Drumming and reading.

Drum performance went well, though the best part is probably the camaraderie I’ve found within the group. Since joining I’ve been invited to birthdays and happy hours and have really gotten to know everyone a lot better than if I’d limited my contact to just classes and rehearsals.

Haven’t been keeping up as well with the creative endeavors per se, but I did make dedicated time for reading, which professional authors seem to universally agree is an essential part of being a writer. I must have finished four or five books this week alone. Granted, they were pretty much all middle grade, which tend to be fast reads (and working in an environment with lots of kids and books makes access to them easy). But there’s some certain honesty that middle grade fiction tends to have in abundance that I rarely find in YA or adult literature—an honesty that allows mounds of subtext without taking away from an engaging surface narrative. C. S. Lewis famously remarked in his essay “Sometimes Fairy Stories May Best Say What’s to Be Said” that “a book worth reading only in childhood is not worth reading even then.” I’m very pleased to be discovering (and rediscovering) the surprising depths in these books ostensibly aimed at middle schoolers.

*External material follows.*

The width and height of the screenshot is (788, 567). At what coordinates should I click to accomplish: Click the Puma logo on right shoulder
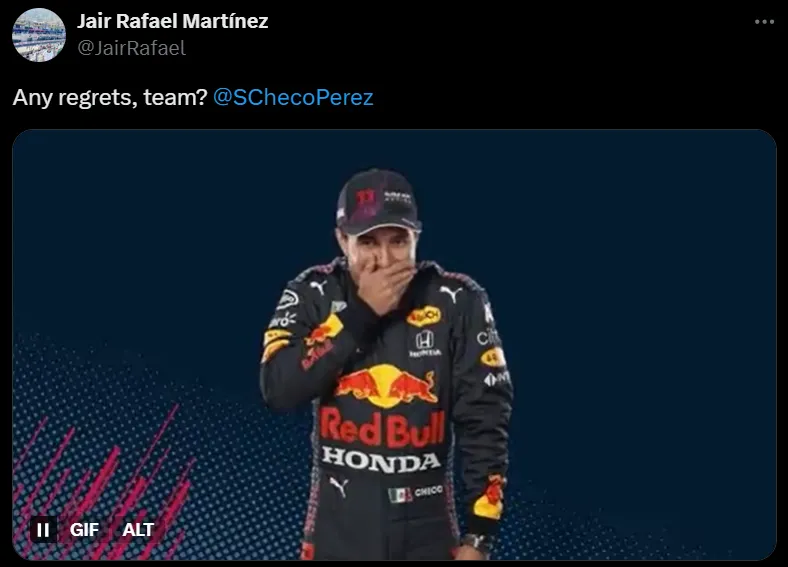click(450, 293)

Also, I have to say this: Diary of a Wimpy Kid is truly funny. Its protagonist is such an awful role model, so realistically self-centered and unaware. I had to stop myself from spit-taking on some of the pages.

Practice and confessions.

The performance for my West African percussion class is coming up soon, and we’ve doubled down on rehearsals. It’s getting pretty intense, but I really enjoy the group I’m in. Everyone’s been kind and welcoming, and it turns out several of them are artists or musicians in another way. I guess that shouldn’t surprise me.

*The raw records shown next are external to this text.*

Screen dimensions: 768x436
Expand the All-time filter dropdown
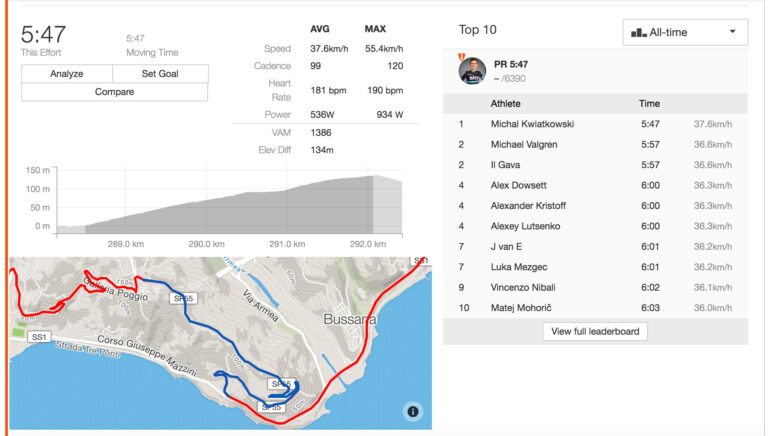685,32
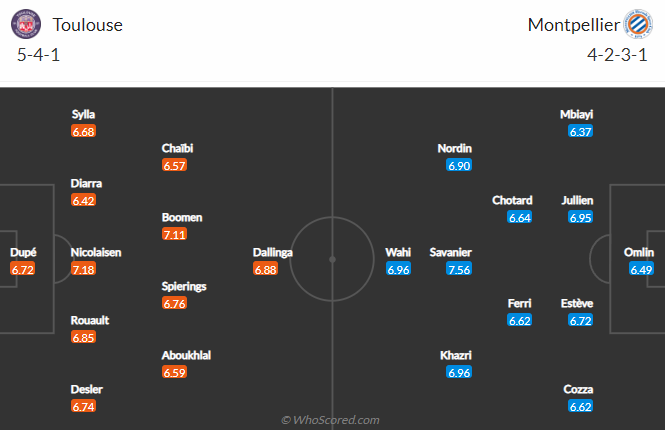Image resolution: width=665 pixels, height=430 pixels.
Task: Open the Montpellier team name link
Action: (573, 25)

Outside rehearsing, though, Breath of the Wild continues to be an addictive time sink. I intend to practice better self-control this week.

Onward.

My West African percussion class continues, and I’m having a lot of fun with it. We have a performance of sorts for a local event coming up in a couple of weeks so there are rehearsals in addition to regular class (which has turned into rehearsal time, as well). The things we’re rehearsing are a good bit more difficult than what we’d been doing in previous sessions, and I’m enjoying the challenge.

I also got in some good time for Draft 3 revisions on that novel I wrote. I’ve bought tickets to see friends in the Midwest this summer, including the friend that gave me all those helpful notes on Draft 2, so my new goal is to finish Draft 3 by the time I depart.

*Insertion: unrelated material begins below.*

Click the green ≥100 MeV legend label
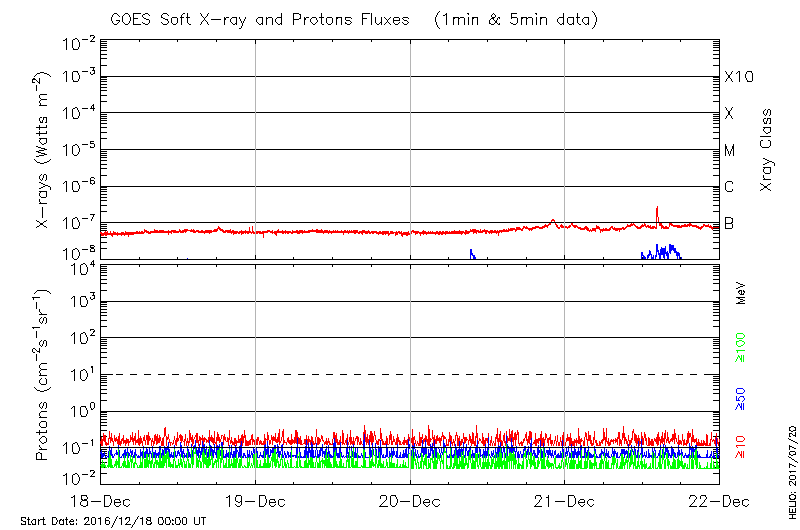Image resolution: width=800 pixels, height=530 pixels. pyautogui.click(x=742, y=349)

On the ukulele front, I’ve gotten pretty good at the first (and last) part of “Giant Woman” from Steven Universe, but I should probably expand my chord repertoire a bit more than F, Cmaj7, G7, and E7. Or at least learn that middle part.

Breathing wildly.

My friends are amazing. They stood outside a Toys ‘R’ Us at 8:00am in the cold the other week on the day it was rumored there’d be a fresh supply of Nintendo Switches and picked one up for me (I had other engagements at the time). After paying them back and picking up a copy of its most prominent game I proceeded to spend an embarrassing amount of time last week in its world. I don’t think I can add anything to the praise it’s gotten. It’s a fantastic game and I’m really enjoying it.

Problem is, I can easily sink three or four hours into it without even noticing. And that means less time for all those “terrifying creative endeavors” I keep saying I want to pursue.

I voluntarily took Thursday, Friday, and Saturday away from it, mostly because it was Holy Week and I wanted to focus my attention on that. But after spending another four hours playing it today, I realize how valuable taking time away from it is. Saturday I got in practice time for both ukulele and harp, which I rarely have the attention span to do. A little regular self-denial would do me good, I think.

I’ve been neglecting writing, though. I intend to make time for that this week, as well.